Austrian artist Gustav Klimt’s late-life masterpiece sold for $108.4 million on Tuesday, making it the most costly murals ever sold at auction in Europe.
“Dame mit Fächer” – Lady with a Fan – was sold to a buyer in a Sotheby’s room in London after a 10-minute bidding war for the hammer’s price of £74 million ($94.35 million). The upper final amount includes a fee on top of the selling price, generally known as the customer’s premium.
The sale price far exceeded the pre-sale estimate of £65 million, or $80 million.
It also broke the previous auction record in Europe of $104.3 million – £65 million on the time – including a buyer’s premium paid for Alberto Giacometti’s Walking Man I sculpture at Sotheby’s in 2010. Previously, the most costly painting sold at auction in Europe was “Claude Monet’s Le basin aux nymphéas”, which fetched $80.4 million at Christie’s auction in 2008.

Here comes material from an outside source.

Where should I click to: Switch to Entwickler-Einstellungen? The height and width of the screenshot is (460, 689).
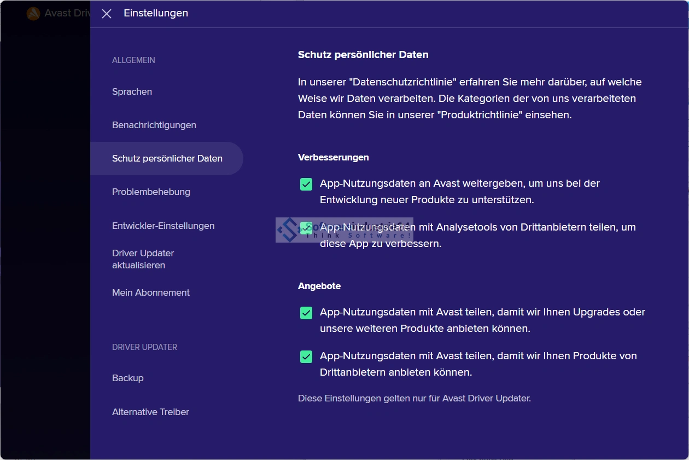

The painting sold on Tuesday was the last portrait Klimt made before his death in 1918. The painting depicts an unidentified woman against a dazzling Chinese-inspired backdrop of dragons and lotus flowers.
![Lady with a fan](https://nypost.com/wp-content/uploads/sites/2/2023/06/NYPICHPDPICT000013243780.jpg?w=1017)
It was last sold in 1994 for $11.6 million at an auction in Latest York.
Sotheby’s said the customer was art advisor Patti Wong, acting on behalf of a Hong Kong collector.
Famous for his daring, daring Art Nouveau paintings, Klimt was a key figure in artistic modernism within the early twentieth century. His work fetched a number of the highest prices for any artist.
Klimt’s “Portrait of Adele Bloch-Bauer II” sold at auction in Latest York in 2006 for $87.9 million, while his landscape “Birchwood” sold at Christie’s in Latest York last 12 months for $104.6 million.
![Klimt](https://nypost.com/wp-content/uploads/sites/2/2023/06/NYPICHPDPICT000013287420.jpg?w=1024)
Two more portraits of him are reported to have been sold privately for over $100 million.
The world record auction for a murals is $450.3 million paid in 2017 for Leonardo da Vinci’s “Salvator Mundi”, although some experts query whether the panting of Jesus Christ is entirely the work of a Renaissance master.